Speaker 1:There's too much. Go back one hundred years ago, you could have fooled us. But even one hundred years ago, 1918, Lulu Peters came up with a book, one of the first on calorie deficits, and was like, listen, grow up like. You've had 350 calories of pie, no problem. You can eat pie, you can eat sausages, whatever, but just understand the energy you're putting in.
Speaker 1:You need to eat less energy than you burn, and you will lose fat. And it was a revolution. So two, three million copies, off we went. It was correct. And then in between then and now, it has been complete nonsense in people's years and in the through video format, and these people are trying to sell you something that sounds right.
Speaker 1:What's the difference between what I'm saying here? I'm saying it's based on the research, but it's based on all of it. And also what I'm saying is there's nothing on top of the calories protein steps, I'm just making it easy for you to actually track those key things, that's it. There's no fancy system on top. When we launch our LeanShield score for example, LeanShield score is a way to be able to determine how much muscle you're going to be losing over the next six months based on your calories, protein steps and resistance training.
Speaker 1:Again, it's grounded on the principles and it's going give you a score based on what the research says you're likely to lose in terms of fat and muscle if you carried on with the same week as you just had. And that's as far as we go and we want to make it simpler for you to understand. The goal is fat loss, not weight loss, so no celebration party for losing 100 pounds when 40 pounds is muscle only in tissue, there's no celebration there in my view, that is a disaster. So let's be careful. Anyway, I don't want to keep you going for longer, just want to cover one study quick and it's basically how much protein do you need when losing fat, They looked at laws of strength training journals and all that stuff and basically they came to the conclusion there's a linear dose response relationship, which means the more protein you consume in a deficit, the higher the chance you're going to lose more just fat, not muscle.
Speaker 1:In these studies they've shown that you have to eat a proper high amount, like three grams of protein per kilogram, which is higher than what you're on in the app, but I think the diminishing returns happen from the protein requirements you're given in the app up until this, so there's a few different studies in terms of the right zone, but if you want to make absolute certainty that you're not losing muscle in a deficit, make sure that protein target is hit in the app and you can go over your protein target by as much as you want. You want to make sure you're coming close to your calorie target because if your deficit is too large, there's a higher risk of you losing muscle, so the deficit you're given is safe, right, is what's safe zone. And then if you can add resistance training once or twice a week, you are doing what is needed to maintain your muscle whilst losing fat. So hope that was an interesting podcast. Covered a few key things again.
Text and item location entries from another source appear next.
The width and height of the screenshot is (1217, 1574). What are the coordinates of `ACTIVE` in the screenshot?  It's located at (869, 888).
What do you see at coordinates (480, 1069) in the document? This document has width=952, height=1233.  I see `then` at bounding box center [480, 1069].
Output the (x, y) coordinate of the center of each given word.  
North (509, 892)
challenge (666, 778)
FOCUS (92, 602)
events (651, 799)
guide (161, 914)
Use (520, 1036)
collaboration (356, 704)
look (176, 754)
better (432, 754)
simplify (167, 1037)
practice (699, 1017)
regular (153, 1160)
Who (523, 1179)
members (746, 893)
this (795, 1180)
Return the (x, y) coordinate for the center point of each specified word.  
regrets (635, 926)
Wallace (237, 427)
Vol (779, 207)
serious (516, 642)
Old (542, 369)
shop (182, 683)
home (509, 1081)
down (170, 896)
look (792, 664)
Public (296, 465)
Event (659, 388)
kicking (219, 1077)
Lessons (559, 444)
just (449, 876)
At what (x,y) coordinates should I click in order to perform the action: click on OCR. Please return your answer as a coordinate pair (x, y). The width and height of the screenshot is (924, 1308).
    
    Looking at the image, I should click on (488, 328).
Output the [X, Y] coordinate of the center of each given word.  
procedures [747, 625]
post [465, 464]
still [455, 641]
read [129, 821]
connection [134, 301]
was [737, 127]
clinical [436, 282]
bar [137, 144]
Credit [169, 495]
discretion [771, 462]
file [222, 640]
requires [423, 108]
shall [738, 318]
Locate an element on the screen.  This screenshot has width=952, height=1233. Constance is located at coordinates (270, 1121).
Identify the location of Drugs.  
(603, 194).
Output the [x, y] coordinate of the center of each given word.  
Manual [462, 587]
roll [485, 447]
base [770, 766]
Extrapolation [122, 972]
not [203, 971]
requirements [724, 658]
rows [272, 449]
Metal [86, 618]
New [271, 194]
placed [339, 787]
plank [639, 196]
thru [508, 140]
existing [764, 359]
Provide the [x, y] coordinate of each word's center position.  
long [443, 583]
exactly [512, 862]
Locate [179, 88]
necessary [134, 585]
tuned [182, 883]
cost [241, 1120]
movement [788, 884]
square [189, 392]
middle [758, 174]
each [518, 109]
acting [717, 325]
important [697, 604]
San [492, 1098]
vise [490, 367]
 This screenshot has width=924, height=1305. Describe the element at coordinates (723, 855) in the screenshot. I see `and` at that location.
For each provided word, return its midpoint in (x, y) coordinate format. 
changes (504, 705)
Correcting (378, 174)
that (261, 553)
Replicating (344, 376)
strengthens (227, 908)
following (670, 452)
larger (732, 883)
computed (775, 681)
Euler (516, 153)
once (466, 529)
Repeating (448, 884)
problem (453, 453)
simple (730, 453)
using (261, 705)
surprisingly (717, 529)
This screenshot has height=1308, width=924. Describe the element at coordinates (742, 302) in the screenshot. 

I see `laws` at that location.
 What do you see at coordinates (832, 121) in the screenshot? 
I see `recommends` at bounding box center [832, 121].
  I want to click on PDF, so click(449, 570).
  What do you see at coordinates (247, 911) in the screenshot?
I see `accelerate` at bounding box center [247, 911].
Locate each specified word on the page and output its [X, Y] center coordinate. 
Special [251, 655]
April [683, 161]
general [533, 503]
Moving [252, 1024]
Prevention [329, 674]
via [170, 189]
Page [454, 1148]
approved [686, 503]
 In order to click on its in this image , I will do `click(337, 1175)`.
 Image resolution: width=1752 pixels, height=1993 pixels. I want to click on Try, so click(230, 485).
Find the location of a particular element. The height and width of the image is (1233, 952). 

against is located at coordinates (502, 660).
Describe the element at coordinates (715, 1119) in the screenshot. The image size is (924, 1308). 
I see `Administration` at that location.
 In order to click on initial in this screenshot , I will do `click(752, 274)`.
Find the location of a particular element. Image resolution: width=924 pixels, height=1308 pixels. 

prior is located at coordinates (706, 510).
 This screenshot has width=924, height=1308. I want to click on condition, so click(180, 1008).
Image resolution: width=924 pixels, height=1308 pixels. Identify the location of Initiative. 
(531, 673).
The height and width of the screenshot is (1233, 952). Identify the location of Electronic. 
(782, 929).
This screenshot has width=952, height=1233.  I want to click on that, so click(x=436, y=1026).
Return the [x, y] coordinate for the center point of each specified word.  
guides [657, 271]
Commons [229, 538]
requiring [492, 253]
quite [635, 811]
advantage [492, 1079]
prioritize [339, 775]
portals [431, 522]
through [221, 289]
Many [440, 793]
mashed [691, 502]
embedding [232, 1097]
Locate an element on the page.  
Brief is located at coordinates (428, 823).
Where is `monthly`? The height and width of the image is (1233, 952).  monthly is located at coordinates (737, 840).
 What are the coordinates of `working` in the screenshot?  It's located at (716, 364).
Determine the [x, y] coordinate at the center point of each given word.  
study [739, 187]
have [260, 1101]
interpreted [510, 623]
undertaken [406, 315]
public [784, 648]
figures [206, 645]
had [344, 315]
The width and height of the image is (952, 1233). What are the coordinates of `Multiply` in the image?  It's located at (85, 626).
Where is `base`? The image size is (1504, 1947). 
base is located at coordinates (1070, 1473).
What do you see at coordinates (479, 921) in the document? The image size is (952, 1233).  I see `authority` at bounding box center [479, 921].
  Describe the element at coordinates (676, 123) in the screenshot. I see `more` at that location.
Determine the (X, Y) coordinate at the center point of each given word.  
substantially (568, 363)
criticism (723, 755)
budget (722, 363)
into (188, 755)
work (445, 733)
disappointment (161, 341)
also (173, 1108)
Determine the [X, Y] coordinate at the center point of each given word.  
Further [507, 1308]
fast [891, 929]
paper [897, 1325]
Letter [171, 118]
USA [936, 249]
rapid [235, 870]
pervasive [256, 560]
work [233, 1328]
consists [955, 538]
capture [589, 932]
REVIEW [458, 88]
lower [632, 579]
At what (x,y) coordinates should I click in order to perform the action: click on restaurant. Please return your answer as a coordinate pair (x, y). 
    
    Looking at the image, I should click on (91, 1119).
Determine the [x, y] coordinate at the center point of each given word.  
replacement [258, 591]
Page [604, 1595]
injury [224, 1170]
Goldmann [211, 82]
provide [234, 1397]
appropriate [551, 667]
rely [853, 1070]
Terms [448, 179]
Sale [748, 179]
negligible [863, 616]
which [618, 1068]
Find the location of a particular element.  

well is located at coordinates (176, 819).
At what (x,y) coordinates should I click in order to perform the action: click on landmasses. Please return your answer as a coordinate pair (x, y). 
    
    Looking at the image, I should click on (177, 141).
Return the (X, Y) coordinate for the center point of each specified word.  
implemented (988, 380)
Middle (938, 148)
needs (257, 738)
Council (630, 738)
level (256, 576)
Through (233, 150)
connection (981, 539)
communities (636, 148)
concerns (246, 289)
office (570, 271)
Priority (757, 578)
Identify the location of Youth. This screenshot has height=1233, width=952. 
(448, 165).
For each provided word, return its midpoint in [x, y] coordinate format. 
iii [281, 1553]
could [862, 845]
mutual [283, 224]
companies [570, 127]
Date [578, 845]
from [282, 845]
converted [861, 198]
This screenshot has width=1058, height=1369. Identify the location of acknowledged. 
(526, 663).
Speaker 1:Might get boring listening to it, but I think it's a good reminder. But another important reminder, again, is one day at a time. So have a good day. Stay off the big bad web. Spend your precious mental energy on just having a good day, being a good person, eating in moderation, getting your steps in, taking the sun in.
Speaker 1:Hopefully, if it's there, just appreciating all the small stuff, and trust me, you will be a far better place than stressing out three hours a night watching YouTube videos and podcasts on God knows what rabbit hole they'll take you down based on junk, opinions, basically. So that's it. Have a good day. Speak to you all tomorrow.